Stated task:
Reproduce the listing below, substituting "interface agent" for every occurrence of "GUI agent" and changing nothing else.

[Raw records]
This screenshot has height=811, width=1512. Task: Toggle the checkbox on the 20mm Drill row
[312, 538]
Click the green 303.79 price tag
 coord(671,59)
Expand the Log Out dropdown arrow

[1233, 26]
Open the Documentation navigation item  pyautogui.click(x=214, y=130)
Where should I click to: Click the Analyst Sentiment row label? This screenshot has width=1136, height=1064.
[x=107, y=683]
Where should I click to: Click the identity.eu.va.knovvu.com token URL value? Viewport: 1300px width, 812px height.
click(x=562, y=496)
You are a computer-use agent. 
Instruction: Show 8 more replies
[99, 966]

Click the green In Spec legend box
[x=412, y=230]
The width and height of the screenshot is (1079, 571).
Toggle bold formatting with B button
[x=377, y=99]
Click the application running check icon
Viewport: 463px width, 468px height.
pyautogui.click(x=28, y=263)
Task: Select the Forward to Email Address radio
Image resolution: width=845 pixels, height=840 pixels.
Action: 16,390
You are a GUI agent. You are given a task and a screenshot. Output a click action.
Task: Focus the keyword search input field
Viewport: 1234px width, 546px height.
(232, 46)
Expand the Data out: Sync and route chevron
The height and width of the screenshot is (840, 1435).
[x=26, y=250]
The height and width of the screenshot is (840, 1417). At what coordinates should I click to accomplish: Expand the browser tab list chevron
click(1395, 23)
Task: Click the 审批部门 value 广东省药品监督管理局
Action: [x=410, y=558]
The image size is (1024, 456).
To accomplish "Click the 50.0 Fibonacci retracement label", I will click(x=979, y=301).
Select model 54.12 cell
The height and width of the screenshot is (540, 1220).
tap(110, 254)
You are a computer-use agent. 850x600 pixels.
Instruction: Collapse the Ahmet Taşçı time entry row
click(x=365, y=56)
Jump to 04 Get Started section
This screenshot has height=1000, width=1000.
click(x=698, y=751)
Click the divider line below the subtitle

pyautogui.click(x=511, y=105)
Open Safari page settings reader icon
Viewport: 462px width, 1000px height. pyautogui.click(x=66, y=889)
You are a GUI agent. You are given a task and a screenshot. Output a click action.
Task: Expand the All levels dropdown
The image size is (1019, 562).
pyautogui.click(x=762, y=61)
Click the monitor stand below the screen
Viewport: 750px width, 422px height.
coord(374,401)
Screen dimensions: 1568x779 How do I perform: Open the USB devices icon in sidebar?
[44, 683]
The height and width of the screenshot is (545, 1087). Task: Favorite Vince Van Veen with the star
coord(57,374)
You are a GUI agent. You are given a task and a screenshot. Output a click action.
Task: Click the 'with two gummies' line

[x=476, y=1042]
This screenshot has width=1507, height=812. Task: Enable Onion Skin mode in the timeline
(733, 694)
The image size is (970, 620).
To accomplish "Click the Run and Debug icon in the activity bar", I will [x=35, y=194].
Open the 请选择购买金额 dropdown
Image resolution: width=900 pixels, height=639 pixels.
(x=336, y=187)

Task answer:
This screenshot has height=811, width=1512. Task: Toggle the checkbox on the 20mm Drill row
[312, 538]
Click the green 303.79 price tag
 coord(671,59)
Expand the Log Out dropdown arrow

[1233, 26]
Open the Documentation navigation item  pyautogui.click(x=214, y=130)
Where should I click to: Click the Analyst Sentiment row label? This screenshot has width=1136, height=1064.
[x=107, y=683]
Where should I click to: Click the identity.eu.va.knovvu.com token URL value? Viewport: 1300px width, 812px height.
click(x=562, y=496)
You are a computer-use agent. 
Instruction: Show 8 more replies
[99, 966]

Click the green In Spec legend box
[x=412, y=230]
The width and height of the screenshot is (1079, 571).
Toggle bold formatting with B button
[x=377, y=99]
Click the application running check icon
Viewport: 463px width, 468px height.
pyautogui.click(x=28, y=263)
Task: Select the Forward to Email Address radio
Image resolution: width=845 pixels, height=840 pixels.
Action: 16,390
You are a interface agent. You are given a task and a screenshot. Output a click action.
Task: Focus the keyword search input field
Viewport: 1234px width, 546px height.
(232, 46)
Expand the Data out: Sync and route chevron
The height and width of the screenshot is (840, 1435).
[x=26, y=250]
The height and width of the screenshot is (840, 1417). At what coordinates should I click to accomplish: Expand the browser tab list chevron
click(1395, 23)
Task: Click the 审批部门 value 广东省药品监督管理局
Action: [x=410, y=558]
The image size is (1024, 456).
To accomplish "Click the 50.0 Fibonacci retracement label", I will click(x=979, y=301).
Select model 54.12 cell
The height and width of the screenshot is (540, 1220).
tap(110, 254)
You are a computer-use agent. 850x600 pixels.
Instruction: Collapse the Ahmet Taşçı time entry row
click(x=365, y=56)
Jump to 04 Get Started section
This screenshot has height=1000, width=1000.
click(x=698, y=751)
Click the divider line below the subtitle

pyautogui.click(x=511, y=105)
Open Safari page settings reader icon
Viewport: 462px width, 1000px height. pyautogui.click(x=66, y=889)
You are a interface agent. You are given a task and a screenshot. Output a click action.
Task: Expand the All levels dropdown
The image size is (1019, 562).
pyautogui.click(x=762, y=61)
Click the monitor stand below the screen
Viewport: 750px width, 422px height.
coord(374,401)
Screen dimensions: 1568x779 How do I perform: Open the USB devices icon in sidebar?
[44, 683]
The height and width of the screenshot is (545, 1087). Task: Favorite Vince Van Veen with the star
coord(57,374)
You are a interface agent. You are given a task and a screenshot. Output a click action.
Task: Click the 'with two gummies' line

[x=476, y=1042]
This screenshot has width=1507, height=812. Task: Enable Onion Skin mode in the timeline
(733, 694)
The image size is (970, 620).
To accomplish "Click the Run and Debug icon in the activity bar", I will [x=35, y=194].
Open the 请选择购买金额 dropdown
Image resolution: width=900 pixels, height=639 pixels.
(x=336, y=187)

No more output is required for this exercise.